● WORK REQUIRED
Extract every line of the material below and reproduce each one verbatim, in its original order.

● INPUT RECORDS
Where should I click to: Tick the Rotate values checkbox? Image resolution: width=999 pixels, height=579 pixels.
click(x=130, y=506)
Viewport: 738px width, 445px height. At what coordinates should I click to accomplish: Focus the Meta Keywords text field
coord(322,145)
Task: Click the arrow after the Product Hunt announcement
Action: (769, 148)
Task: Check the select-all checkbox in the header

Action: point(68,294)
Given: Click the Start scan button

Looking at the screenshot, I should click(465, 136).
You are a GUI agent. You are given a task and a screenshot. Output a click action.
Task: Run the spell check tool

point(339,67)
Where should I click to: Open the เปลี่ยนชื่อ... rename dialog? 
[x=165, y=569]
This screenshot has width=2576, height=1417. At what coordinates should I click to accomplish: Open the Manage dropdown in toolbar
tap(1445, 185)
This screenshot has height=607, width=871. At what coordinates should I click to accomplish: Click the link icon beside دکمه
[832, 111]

● OUTPUT FOR THIS TASK
Where should I click to: Tick the Rotate values checkbox? Image resolution: width=999 pixels, height=579 pixels.
click(x=130, y=506)
Viewport: 738px width, 445px height. At what coordinates should I click to accomplish: Focus the Meta Keywords text field
coord(322,145)
Task: Click the arrow after the Product Hunt announcement
Action: (769, 148)
Task: Check the select-all checkbox in the header

Action: point(68,294)
Given: Click the Start scan button

Looking at the screenshot, I should click(465, 136).
You are a GUI agent. You are given a task and a screenshot. Output a click action.
Task: Run the spell check tool

point(339,67)
Where should I click to: Open the เปลี่ยนชื่อ... rename dialog? 
[x=165, y=569]
This screenshot has width=2576, height=1417. At what coordinates should I click to accomplish: Open the Manage dropdown in toolbar
tap(1445, 185)
This screenshot has height=607, width=871. At what coordinates should I click to accomplish: Click the link icon beside دکمه
[832, 111]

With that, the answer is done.